Finally, each respondent in the full sample was asked a series of questions to elucidate the rationale for his or her response to the video. These questions applied an approach drawn from Motivational Interviewing (Miller and Rollnick 1991; Burke, Arkowitz, and Menchola 2003;), asking respondents why they provided the responses they did to the CAHPS global rating question, rather than higher or lower responses. This technique helps elucidate individuals' motivations, and here it helps to clarify respondents' perceptions of the physician in the video and salient aspects of his behavior that influenced their rating. These questions included a set of 10 positive and 10 negative characteristics, with responses on a four-level ordinal scale, assessing the extent to which each characteristic described the physician (not at all, very little, to some extent, or to a great extent). The positive characteristics included the extent to which the doctor was knowledgeable, motivated the patient, had a good relationship with the patient, was reassuring, was trusted by the patient, was kind, was respectful, was understanding, liked the patient, and was helpful; the negative characteristics were the extent to which the doctor was rushed, was arrogant, was impatient, was pushy, ignored the patient's questions, was disrespectful, was intimidating, was disapproving, interrupted the patient, and disliked the patient. More detail on the development of these questions is shown in Appendix SA4.
This study was reviewed by the Partners HealthCare Human Research Committee (Boston, MA).
Our analyses included both bivariate and multivariate statistical models.
For each of the five measures of expectations, means were computed by race/ethnicity, and African Americans and Latinos were compared with whites via independent sample t-tests.

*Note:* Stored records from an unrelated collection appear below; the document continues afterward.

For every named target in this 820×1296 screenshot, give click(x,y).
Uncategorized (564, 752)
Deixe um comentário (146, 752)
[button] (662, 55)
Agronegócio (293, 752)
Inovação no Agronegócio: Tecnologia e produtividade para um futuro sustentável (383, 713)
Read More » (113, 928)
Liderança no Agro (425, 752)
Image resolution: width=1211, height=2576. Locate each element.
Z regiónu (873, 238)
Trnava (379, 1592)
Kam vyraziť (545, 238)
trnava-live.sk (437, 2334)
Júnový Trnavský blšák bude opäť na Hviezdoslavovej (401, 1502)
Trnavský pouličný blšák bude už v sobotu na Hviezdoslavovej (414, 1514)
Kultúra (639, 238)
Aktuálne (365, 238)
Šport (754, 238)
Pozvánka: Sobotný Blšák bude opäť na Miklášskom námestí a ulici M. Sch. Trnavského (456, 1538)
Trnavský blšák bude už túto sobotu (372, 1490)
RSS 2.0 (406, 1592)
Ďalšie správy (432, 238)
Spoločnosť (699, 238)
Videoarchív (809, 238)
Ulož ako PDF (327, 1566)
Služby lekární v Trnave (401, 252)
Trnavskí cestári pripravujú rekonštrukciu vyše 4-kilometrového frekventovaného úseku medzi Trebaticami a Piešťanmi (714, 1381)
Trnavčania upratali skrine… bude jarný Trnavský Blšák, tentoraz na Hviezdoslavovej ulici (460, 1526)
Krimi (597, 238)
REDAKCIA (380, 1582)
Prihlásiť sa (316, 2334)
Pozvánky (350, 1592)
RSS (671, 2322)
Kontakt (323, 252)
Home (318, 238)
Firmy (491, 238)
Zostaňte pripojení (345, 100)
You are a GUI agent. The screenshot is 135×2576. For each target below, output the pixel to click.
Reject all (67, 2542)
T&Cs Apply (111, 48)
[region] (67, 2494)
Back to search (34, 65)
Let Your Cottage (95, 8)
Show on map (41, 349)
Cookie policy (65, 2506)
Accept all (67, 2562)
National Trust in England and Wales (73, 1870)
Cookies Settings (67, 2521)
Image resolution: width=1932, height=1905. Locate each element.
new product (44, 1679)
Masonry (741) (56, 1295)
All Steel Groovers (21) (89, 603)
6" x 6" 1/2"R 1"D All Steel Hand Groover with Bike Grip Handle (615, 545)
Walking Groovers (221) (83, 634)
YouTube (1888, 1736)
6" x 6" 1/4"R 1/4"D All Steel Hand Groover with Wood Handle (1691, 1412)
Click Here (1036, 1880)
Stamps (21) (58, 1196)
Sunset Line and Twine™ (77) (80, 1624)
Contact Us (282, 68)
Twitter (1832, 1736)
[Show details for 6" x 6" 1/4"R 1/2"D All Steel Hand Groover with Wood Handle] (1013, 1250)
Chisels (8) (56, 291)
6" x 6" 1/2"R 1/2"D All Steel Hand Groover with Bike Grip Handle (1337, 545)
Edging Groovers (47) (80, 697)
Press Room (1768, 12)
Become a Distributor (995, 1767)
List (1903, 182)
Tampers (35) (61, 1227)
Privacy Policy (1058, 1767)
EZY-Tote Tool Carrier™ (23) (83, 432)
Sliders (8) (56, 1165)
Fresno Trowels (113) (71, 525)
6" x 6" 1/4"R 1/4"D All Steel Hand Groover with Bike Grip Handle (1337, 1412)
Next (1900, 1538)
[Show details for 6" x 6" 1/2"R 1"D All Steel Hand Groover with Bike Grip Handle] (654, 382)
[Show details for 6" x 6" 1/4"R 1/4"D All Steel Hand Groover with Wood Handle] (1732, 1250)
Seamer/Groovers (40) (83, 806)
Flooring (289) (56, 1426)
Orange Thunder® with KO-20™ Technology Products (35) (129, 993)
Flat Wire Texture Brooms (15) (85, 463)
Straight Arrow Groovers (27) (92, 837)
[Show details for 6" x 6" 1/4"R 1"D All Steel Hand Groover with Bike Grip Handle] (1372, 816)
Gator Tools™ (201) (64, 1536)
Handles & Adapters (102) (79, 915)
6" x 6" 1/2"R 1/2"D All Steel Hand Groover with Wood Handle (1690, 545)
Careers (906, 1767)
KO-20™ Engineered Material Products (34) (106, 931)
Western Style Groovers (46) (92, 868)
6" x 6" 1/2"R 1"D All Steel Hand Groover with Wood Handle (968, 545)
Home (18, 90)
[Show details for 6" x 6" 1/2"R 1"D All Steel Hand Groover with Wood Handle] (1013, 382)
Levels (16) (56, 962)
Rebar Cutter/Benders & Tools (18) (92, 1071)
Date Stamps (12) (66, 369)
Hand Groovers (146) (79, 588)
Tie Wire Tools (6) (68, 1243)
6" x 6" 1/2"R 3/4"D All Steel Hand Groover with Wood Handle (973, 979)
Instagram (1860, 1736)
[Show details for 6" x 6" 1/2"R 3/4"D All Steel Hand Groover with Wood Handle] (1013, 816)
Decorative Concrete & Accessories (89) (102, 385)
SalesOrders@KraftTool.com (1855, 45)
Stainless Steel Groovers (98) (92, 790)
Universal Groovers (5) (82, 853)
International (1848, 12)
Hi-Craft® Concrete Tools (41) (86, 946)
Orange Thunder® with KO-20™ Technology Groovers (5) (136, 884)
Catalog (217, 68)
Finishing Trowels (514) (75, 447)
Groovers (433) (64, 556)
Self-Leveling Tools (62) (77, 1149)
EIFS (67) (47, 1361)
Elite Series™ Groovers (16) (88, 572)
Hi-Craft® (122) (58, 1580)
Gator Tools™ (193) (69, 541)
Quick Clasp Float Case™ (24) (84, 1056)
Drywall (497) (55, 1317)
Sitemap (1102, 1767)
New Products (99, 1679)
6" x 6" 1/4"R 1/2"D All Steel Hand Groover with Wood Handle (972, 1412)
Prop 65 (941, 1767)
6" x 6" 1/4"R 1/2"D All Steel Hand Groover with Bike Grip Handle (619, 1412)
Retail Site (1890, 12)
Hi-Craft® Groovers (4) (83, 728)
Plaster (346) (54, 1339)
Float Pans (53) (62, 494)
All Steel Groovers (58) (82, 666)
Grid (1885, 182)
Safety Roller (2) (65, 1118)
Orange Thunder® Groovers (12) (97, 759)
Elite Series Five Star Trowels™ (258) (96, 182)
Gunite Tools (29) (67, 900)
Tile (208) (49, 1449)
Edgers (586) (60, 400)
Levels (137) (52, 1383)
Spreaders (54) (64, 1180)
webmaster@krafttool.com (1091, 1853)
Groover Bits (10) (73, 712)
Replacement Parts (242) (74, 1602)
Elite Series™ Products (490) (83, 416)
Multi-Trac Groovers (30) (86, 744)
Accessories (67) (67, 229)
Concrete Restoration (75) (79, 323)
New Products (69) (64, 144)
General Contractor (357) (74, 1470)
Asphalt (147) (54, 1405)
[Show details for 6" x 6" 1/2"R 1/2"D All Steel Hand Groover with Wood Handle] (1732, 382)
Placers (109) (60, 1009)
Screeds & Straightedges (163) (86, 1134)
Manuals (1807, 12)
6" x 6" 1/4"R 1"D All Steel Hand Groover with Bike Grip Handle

For each of the three modified CAHPS communication items and each of the five vignettes, mean responses were calculated by race/ethnicity. A series of three multivariate linear regressions predicted responses to each CAHPS item from indicators of physician responsiveness, case-mix adjustors (age, gender, education), indicators of African American and Latino race/ethnicity, and the interaction between physician responsiveness and race/ethnicity. Additional models parameterized physician responsiveness linearly, rather than as categories, for greater power to detect disparities. These multivariate models adjusted for the correlation of responses to multiple vignettes for each respondent using the Huber–White sandwich estimator of variance.
For each of the five modified CAHPS items assessed for the video, as well as for the indices of perceived positive and negative physician behavior, case-mix-adjusted mean responses to the video were calculated and compared by race/ethnicity. The indices of perceived positive and negative behavior were constructed via an exploratory factor analysis of responses to the 20 attributes described above from the full online sample (n=567). This analysis identified two factors (regardless of whether Pearson correlations or polychoric correlations were used), resulting in one positive and one negative index of perceived physician behavior, each constructed as the mean of 10 items. As described above, these two indices help to elucidate respondents' rationale for their global rating of the physician in the video.
Similar analyses were performed for the 0–10 global rating of the physician in the video. In addition, ERT by race/ethnicity was assessed in two ways. First, we compared the standard deviation of the responses by race/ethnicity using the Levene test. Second, multinomial logistic regression was used to test the four most extreme responses (0–1 pooled; 9–10 pooled) relative to the middle seven responses (2–8 pooled), similar to the approach used by Weech-Maldonado et al. (2008) and Elliott et al. (2009b). Finally, a multivariate model predicted the 0–10 global rating of the physician in the video from indicators of African American and Latino race/ethnicity, case-mix adjustors, indices of perceived positive and negative physician behavior, and the interaction of race/ethnicity with perceived physician behavior. The interaction helped assess the extent to which perceptions of physician behavior differentially affect global ratings across racial/ethnic groups.
Statistical analyses were conducted using STATA 10 (Stata Corp, College Station, TX, USA) and SAS 9.2 (SAS Institute Inc., Cary, NC, USA). Unless otherwise noted, p<.05 using two-sided tests for any differences discussed in the text.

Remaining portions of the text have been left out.